110 最近は床が冷たい
「おやつとしても行けそうね」
「美味しいです」
「甘いですね」
「これなら材料さえあれば簡単に作れるから、作ってみましょうか」
中々の好評だった。俺でも納得できる味だ。初めてにしはうまく作れたんじゃないだろう。
「好評のようで良かったよ」
俺はお稲荷さんを口に放り込むようにして、次々と口に入れて行った。山のように作ったんでこれくらいの勢いで食べても全然減る様子が無い。これだけの量を作ってたのは正解だったな。
「アグ、アグ、アグ。ゴックン」
俺は口に入ってたお稲荷さんを一気に飲み込んだ。
「あ~あ、うまい」
そのころ、エルフ村の結界より少し離れた森、この森はこの村ほど雪は酷く降り積もってはいない。森の中にある洞穴があった。その洞窟の中には熊が冬眠をしている。熊が目を覚ます、食事を取るためだ。熊は冬眠をするが、冬の間ずっと寝ている訳では無い。時々食事をするために目を覚ますのだ。

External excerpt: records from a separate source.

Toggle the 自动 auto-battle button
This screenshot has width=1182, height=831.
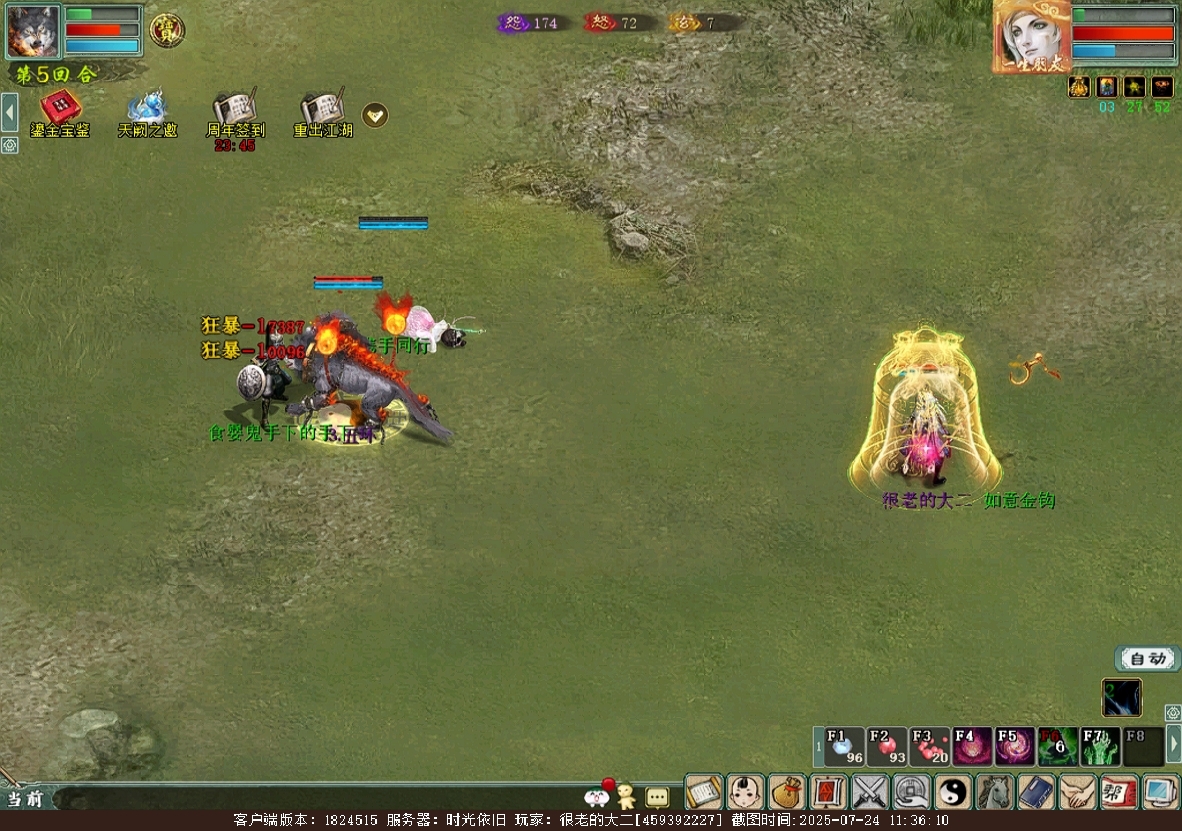[x=1147, y=658]
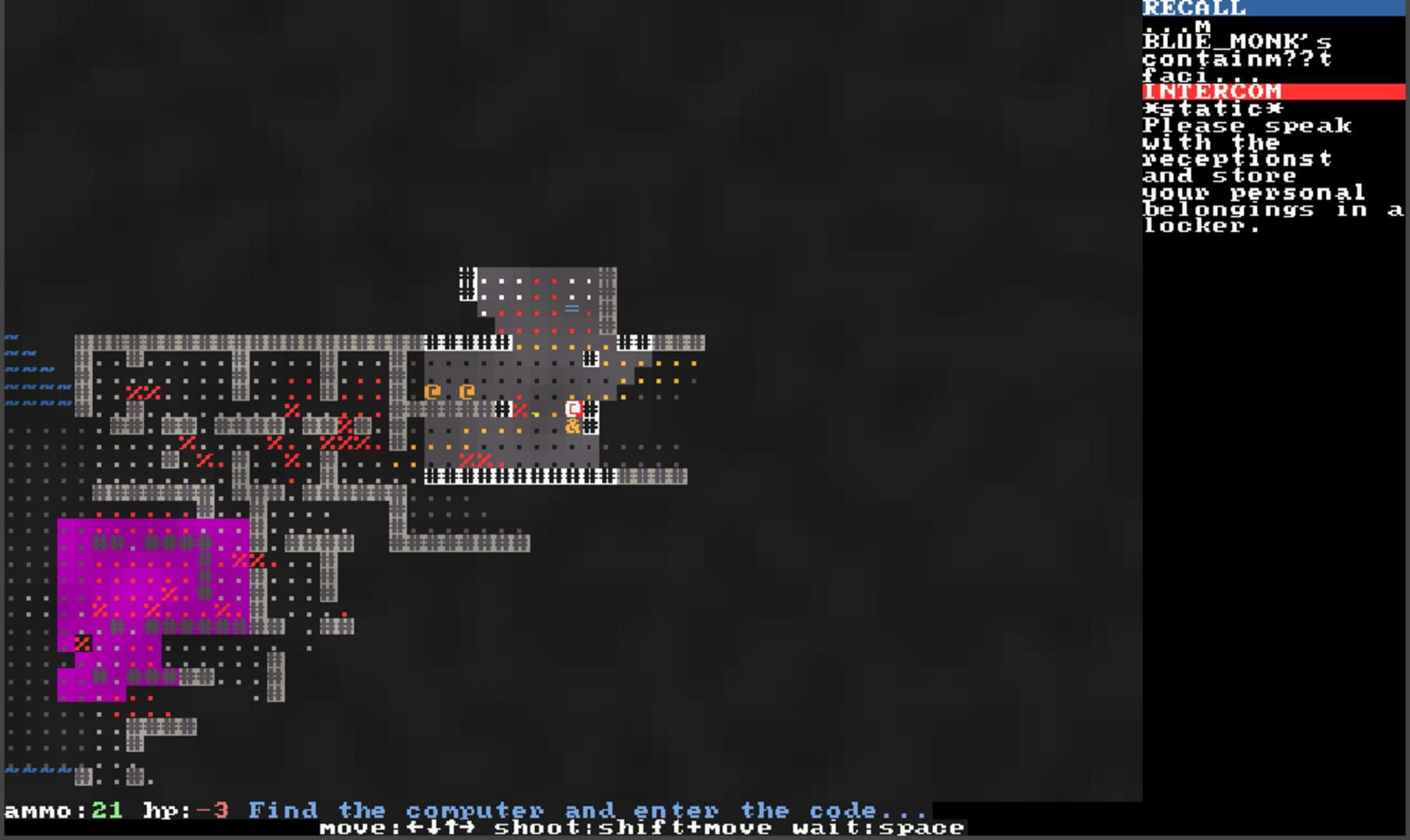
Task: Select the blue '=' computer terminal tile
Action: (572, 309)
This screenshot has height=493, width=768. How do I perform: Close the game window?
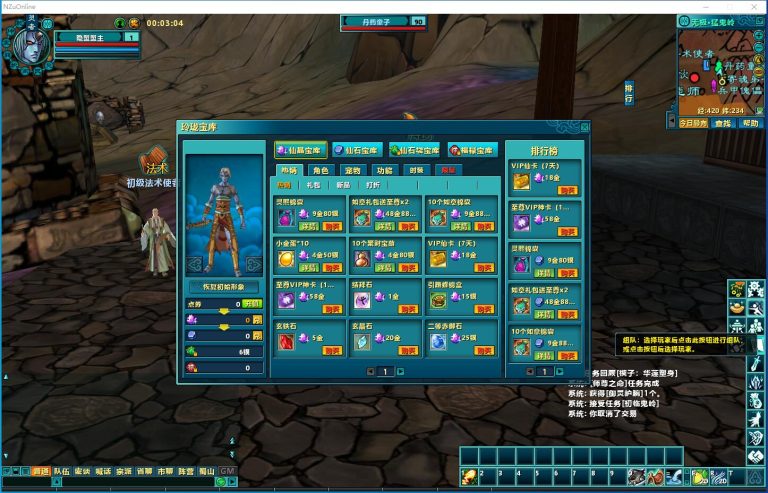point(754,6)
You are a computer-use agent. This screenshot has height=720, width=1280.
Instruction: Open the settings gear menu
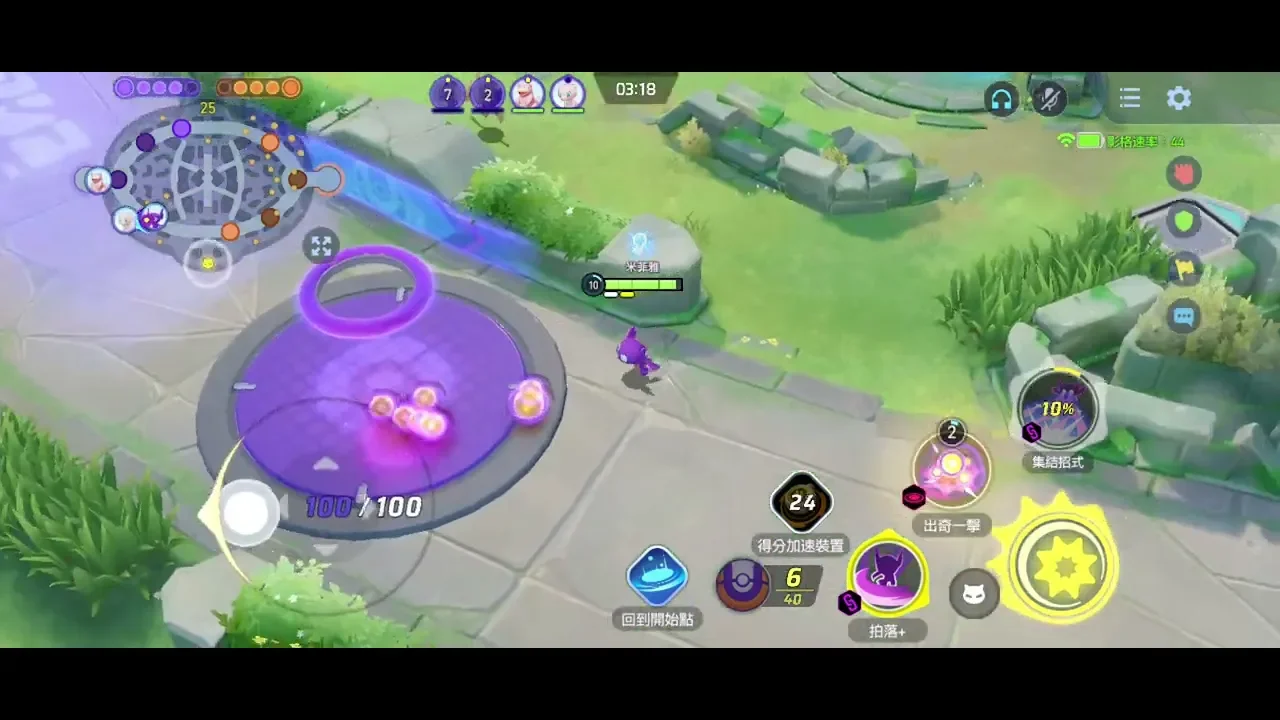point(1179,98)
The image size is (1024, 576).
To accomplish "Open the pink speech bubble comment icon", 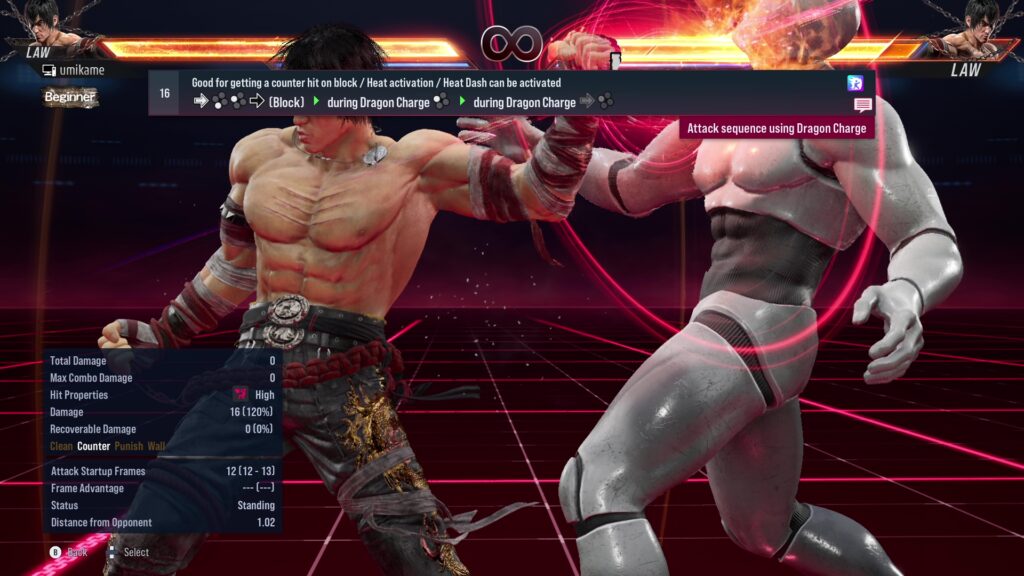I will coord(862,104).
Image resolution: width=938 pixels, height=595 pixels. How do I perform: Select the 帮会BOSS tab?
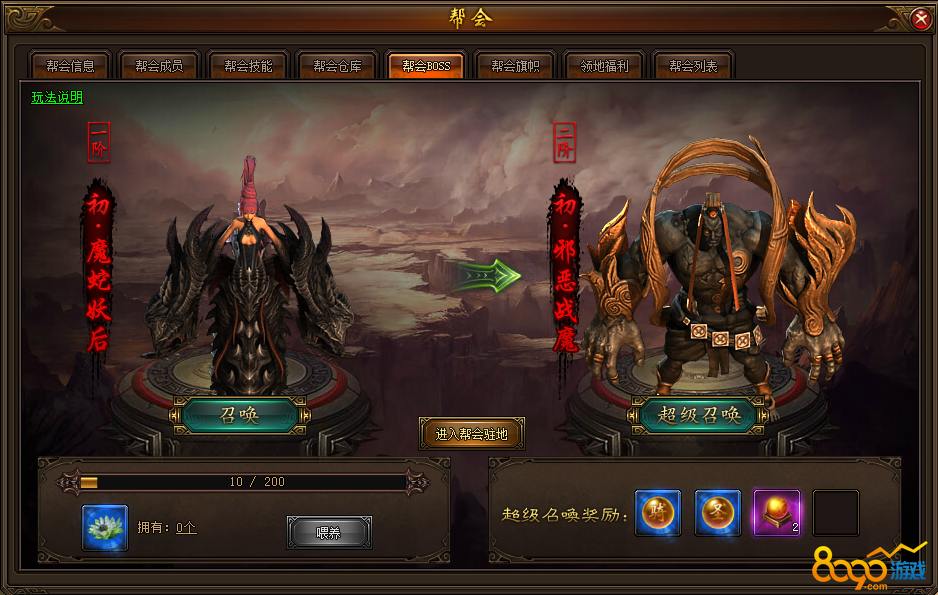[x=426, y=67]
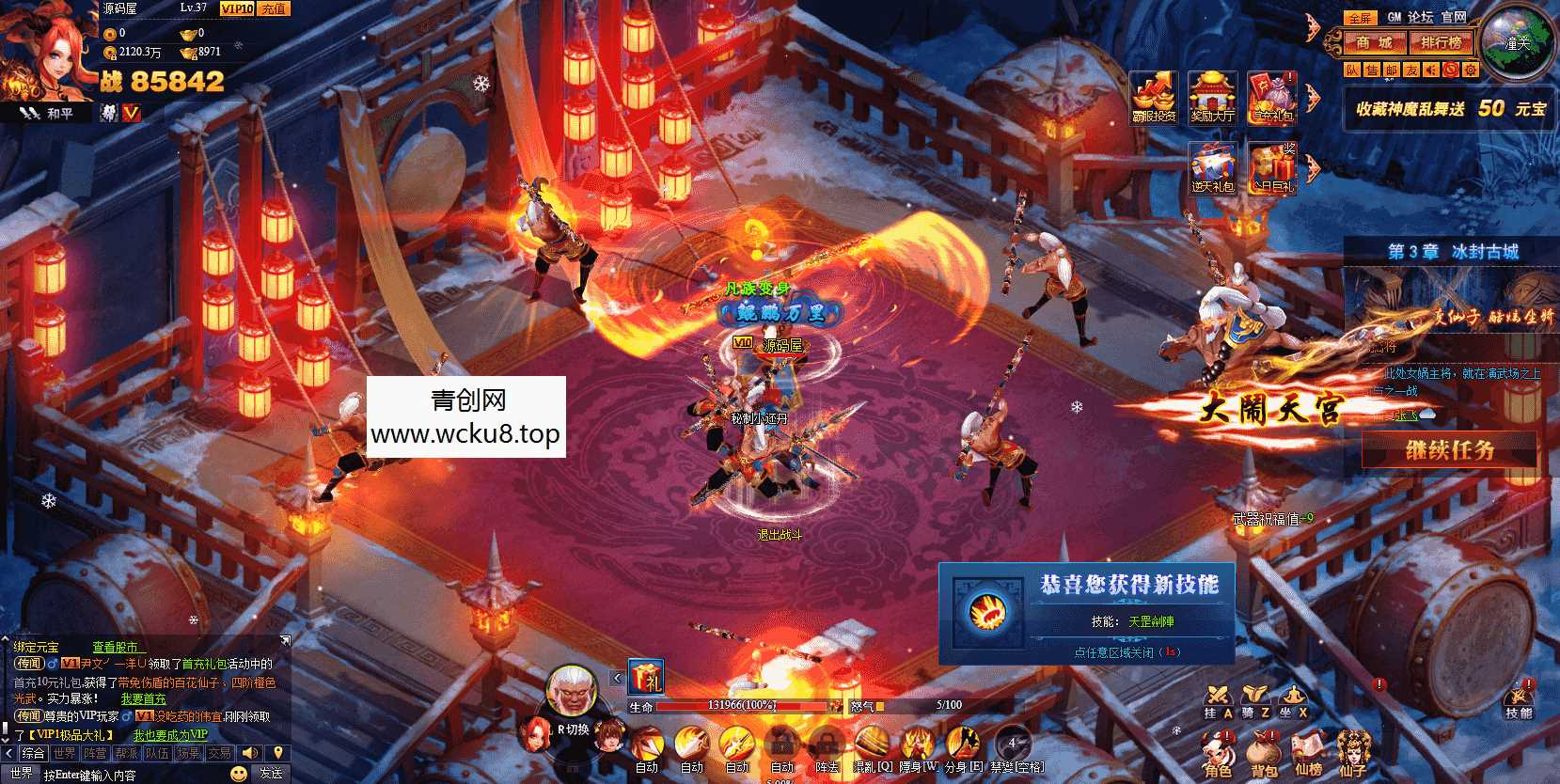The image size is (1560, 784).
Task: Switch to the 世界 chat tab
Action: click(66, 753)
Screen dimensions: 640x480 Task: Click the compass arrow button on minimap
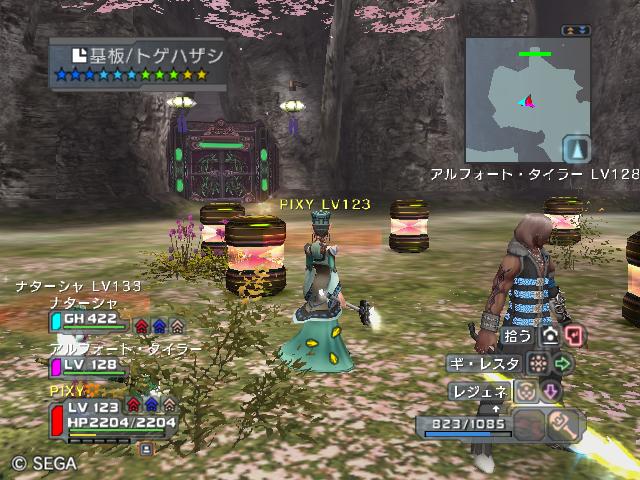tap(576, 150)
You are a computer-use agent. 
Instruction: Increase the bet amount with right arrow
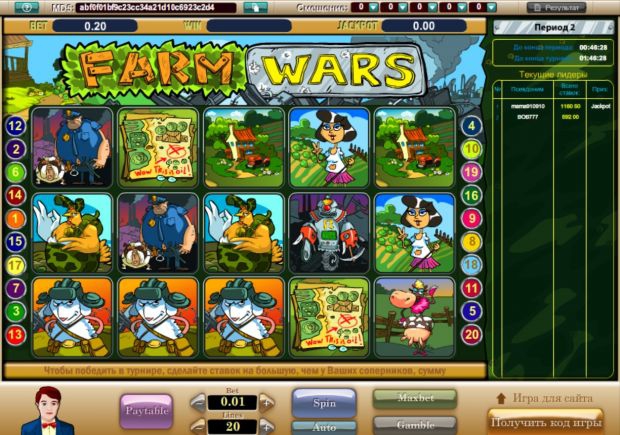266,402

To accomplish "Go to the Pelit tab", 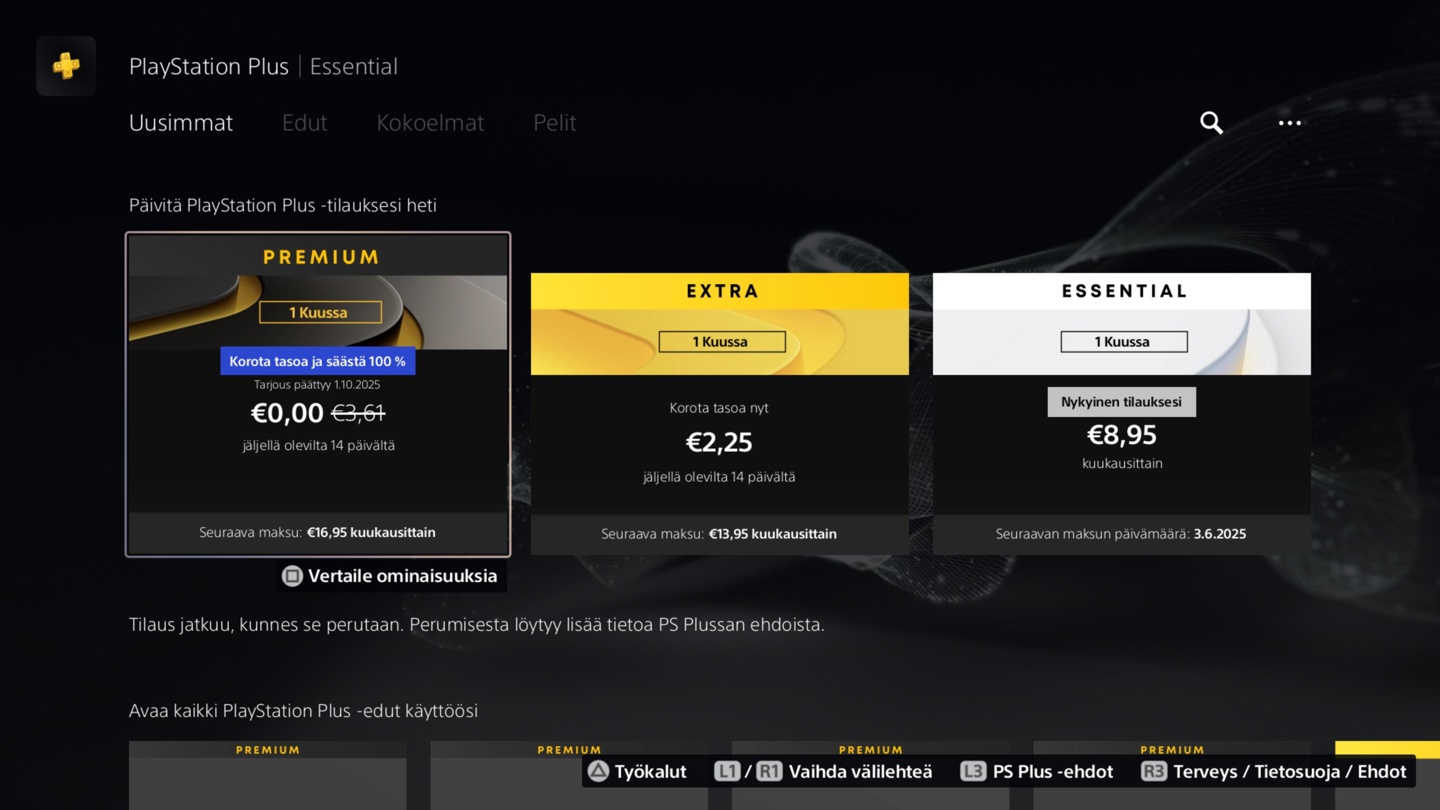I will 554,123.
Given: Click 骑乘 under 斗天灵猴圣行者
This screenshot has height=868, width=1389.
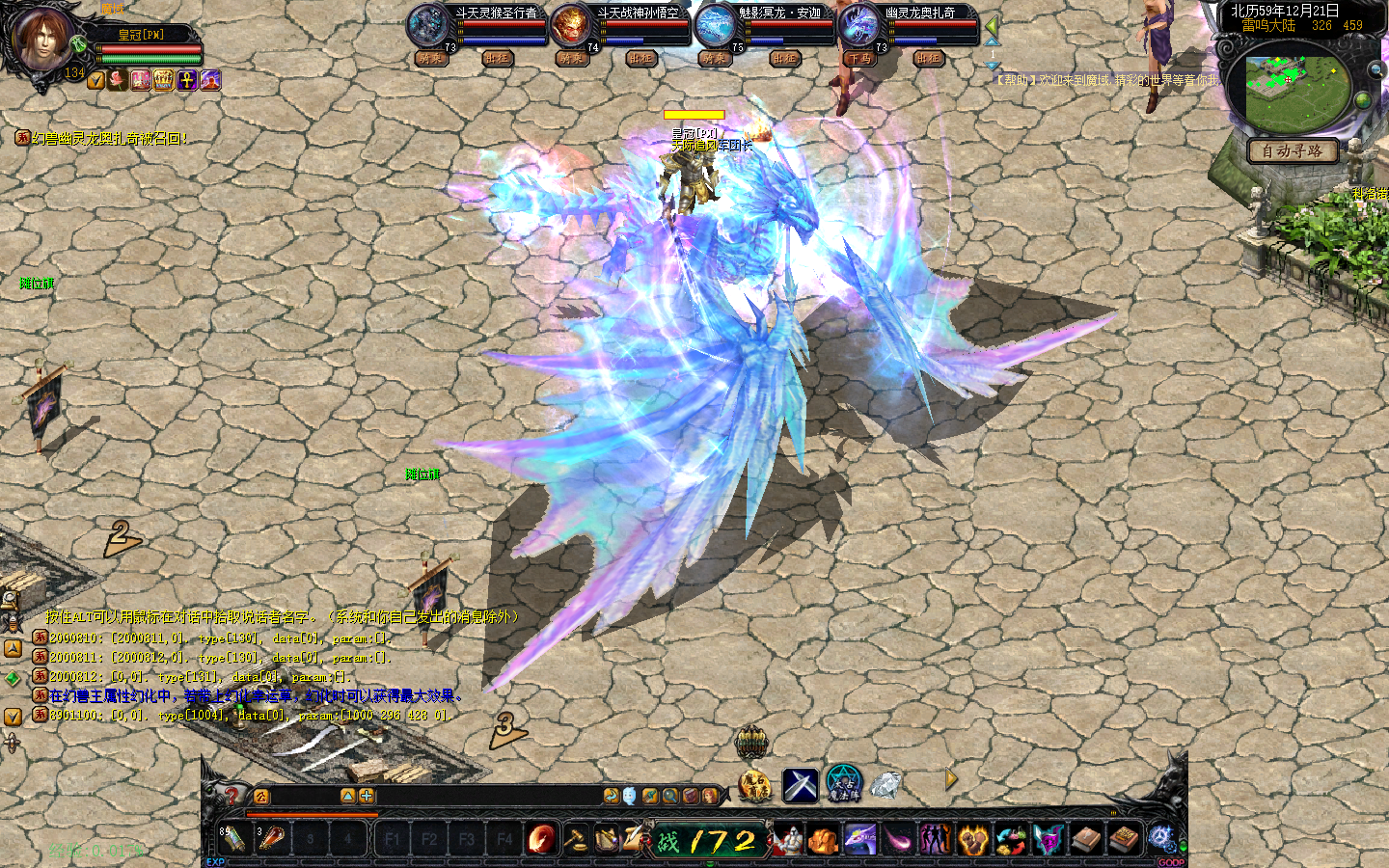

熊が目を覚ましてその飢えを満たそうとした時、この洞窟に何者かが侵入したことに熊は気づく。熊が振り返ると少女と呼べる人間と思われる非力な者が一人背後に立っていた。武装も無くていくら冬眠していて体が本調子じゃ無くても自分が殺されることは無いだろう。経験でそれを理解すると唸り声をあげて立ち上がった。ここに入った者を排除するために。
グサッ!!
目の前にいた少女が消え、熊のの首元に短剣が刺さっていた。少女はいつの間にか熊の背中から抱き着くようにして、短剣の柄を持って熊の首にさらに深く刺さるように後ろに体重を掛ける。熊は少女を剥がそうと暴れるが、背後には手が届かず次第に動きが鈍くなり、そして前のめりに倒れた。
少女は熊が絶命したことを確認すると短剣の柄から手を放し、そのまま熊に食らいつき、何かを吐き出す熊の皮だ。とても人とは思えない咬噛力だ。少女はそこか熊の肉に食らいついて、口の中を血と肉で満たして、呟いた。
「美味しい」
その言葉も咀嚼音でかき消され、洞窟内は咀嚼音で満ちた。
食事が終わると、全員がすぐに食器を洗って自分の部屋に行ってしまった。エルフの冬の生活は基本的に家の中で過ごす事になるのだが、食事や用事のある時以外は自分の部屋で籠っているのだ。部屋の中では精霊魔法の修行や勉強や読書などだが、まあ人それぞれだな。
ちなみにエリカとリリアナは学校の主題の山を片付けていた。
「なんでこんなに宿題が多いのよ、まったく!!」
我慢の限界がきたのか、リリアナが椅子に寄りかかって体を思いっきり伸ばす。
「休みが長いからでしょう。あ~休憩しよう」
この二人を見ていると宿題が無いと言う事の素晴らしさが実感できるな。学校の宿題やテストに追われていた日常を懐かしく思う。戻りたいとは思わないが……。
「頑張れ~」
「他人事だと思って」
「他人事だもん。あ、それとベット借りるぞ。最近は床が冷たくて寝れたもんじゃない」
冬になったからだろうか、床から冷たい冷気が流れ込んでくるのだ。歩いている時はそこまで気にならないのだが、体を床に付けると寒くて仕方が無い。
「別に良いけど」
「じゃあ、お休み」
俺は特にすることが無かったのでさっさと寝入ってしまった。